**The problem:** Among the records below, find the lines that contain "share" and copy each of them.
....................
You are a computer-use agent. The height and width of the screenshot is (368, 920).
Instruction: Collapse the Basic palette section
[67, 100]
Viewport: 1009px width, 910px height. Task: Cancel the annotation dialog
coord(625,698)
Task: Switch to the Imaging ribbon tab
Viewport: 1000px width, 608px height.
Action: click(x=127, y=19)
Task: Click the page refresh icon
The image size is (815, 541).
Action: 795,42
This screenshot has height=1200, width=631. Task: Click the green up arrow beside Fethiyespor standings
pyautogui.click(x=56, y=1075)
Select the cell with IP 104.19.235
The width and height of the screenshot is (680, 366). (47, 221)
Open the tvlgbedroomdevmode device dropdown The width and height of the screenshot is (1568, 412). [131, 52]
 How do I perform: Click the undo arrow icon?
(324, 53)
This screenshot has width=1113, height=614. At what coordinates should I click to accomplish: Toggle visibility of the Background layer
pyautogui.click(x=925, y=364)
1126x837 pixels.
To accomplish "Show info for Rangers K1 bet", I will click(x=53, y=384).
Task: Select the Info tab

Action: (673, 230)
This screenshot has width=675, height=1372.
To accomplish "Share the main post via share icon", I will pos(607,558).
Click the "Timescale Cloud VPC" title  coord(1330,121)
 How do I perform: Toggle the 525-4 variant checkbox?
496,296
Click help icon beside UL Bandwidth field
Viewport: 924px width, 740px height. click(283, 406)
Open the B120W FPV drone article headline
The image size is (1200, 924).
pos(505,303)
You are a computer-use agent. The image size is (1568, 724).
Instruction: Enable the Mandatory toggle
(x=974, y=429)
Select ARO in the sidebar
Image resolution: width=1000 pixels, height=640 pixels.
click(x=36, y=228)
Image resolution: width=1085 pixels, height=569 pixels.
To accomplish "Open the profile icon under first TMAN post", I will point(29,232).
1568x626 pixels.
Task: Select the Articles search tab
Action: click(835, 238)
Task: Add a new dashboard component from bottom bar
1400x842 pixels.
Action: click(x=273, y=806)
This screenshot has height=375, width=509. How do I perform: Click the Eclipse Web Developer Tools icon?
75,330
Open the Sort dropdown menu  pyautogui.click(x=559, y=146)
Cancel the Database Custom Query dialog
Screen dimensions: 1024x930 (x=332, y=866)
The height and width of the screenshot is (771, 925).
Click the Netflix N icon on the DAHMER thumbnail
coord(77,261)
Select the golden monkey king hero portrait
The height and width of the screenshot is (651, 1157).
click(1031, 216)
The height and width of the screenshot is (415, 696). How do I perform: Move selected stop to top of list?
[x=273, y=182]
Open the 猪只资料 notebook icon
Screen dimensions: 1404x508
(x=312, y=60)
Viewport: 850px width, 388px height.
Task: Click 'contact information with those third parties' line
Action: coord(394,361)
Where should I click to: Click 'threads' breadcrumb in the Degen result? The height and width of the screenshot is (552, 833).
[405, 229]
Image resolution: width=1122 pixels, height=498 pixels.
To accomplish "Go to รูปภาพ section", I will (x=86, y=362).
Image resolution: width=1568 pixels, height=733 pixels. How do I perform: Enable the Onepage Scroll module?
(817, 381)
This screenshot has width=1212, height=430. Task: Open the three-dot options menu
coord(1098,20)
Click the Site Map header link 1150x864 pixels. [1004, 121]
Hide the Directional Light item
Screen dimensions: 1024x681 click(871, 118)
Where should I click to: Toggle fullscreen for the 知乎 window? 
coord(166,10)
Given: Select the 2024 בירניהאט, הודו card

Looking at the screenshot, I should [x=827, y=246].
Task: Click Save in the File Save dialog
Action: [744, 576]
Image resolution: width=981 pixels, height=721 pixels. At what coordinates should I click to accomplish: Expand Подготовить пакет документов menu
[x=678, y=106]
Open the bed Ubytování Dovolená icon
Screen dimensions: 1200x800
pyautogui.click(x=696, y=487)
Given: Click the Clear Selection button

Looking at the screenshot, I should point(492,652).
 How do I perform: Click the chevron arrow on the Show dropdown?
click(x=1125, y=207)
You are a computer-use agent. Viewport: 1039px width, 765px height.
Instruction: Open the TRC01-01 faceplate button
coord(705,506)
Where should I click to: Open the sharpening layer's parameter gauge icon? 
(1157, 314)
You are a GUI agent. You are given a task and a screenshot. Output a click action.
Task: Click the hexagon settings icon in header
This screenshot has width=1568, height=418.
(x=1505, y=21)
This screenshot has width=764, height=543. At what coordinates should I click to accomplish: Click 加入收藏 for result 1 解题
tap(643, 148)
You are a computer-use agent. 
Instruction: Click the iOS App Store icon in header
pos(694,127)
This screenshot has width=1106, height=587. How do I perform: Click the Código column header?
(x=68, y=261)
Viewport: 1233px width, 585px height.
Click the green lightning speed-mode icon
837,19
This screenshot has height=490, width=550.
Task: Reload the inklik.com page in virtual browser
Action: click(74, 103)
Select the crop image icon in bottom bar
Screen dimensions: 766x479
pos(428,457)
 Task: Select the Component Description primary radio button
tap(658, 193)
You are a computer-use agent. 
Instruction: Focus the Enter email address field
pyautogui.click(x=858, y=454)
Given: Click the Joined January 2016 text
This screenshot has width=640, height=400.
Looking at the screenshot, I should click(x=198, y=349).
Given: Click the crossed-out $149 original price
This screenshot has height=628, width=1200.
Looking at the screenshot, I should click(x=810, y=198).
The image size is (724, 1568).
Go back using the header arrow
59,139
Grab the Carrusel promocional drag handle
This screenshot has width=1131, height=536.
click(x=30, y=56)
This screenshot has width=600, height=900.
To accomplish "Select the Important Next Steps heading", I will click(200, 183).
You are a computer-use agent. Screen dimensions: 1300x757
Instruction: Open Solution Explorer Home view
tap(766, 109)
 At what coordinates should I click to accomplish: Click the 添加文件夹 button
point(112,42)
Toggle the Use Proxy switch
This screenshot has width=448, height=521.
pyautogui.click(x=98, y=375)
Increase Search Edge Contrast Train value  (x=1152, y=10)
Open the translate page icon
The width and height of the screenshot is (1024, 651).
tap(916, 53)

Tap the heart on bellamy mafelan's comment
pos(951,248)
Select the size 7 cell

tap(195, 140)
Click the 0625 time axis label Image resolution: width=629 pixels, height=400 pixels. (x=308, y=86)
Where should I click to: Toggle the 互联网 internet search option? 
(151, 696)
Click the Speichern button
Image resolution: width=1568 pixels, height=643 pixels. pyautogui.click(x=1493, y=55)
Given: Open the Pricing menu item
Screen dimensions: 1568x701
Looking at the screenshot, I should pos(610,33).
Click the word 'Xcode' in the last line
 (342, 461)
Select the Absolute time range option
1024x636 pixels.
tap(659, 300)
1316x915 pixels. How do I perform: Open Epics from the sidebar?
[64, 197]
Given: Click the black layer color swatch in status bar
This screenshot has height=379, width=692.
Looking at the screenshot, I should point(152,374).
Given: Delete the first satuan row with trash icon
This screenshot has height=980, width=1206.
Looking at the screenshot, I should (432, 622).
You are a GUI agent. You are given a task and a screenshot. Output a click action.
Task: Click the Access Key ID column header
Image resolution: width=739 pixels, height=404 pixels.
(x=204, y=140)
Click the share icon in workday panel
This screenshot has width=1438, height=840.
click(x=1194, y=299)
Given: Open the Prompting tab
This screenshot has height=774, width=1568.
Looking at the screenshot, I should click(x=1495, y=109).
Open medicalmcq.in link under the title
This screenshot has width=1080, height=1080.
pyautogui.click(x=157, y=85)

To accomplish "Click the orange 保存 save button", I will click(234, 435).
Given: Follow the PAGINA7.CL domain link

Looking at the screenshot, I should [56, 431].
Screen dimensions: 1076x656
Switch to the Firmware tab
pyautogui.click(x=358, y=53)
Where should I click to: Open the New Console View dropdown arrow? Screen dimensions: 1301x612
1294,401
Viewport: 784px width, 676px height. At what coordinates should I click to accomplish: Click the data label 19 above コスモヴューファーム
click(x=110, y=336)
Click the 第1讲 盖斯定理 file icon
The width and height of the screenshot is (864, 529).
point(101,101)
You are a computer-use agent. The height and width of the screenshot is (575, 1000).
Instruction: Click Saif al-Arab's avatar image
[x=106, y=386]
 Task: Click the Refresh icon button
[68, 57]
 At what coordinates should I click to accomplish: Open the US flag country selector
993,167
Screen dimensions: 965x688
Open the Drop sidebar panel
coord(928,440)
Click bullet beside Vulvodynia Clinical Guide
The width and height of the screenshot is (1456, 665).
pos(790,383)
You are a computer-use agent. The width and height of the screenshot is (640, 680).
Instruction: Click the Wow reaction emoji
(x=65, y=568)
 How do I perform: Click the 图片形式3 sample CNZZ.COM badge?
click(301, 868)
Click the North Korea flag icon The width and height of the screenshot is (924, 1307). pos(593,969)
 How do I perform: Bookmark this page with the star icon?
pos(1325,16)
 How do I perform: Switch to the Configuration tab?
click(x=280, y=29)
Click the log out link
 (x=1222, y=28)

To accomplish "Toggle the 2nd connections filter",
....................
**Written solution:**
To accomplish "Share the main post via share icon", I will pos(607,558).
Click the share icon in workday panel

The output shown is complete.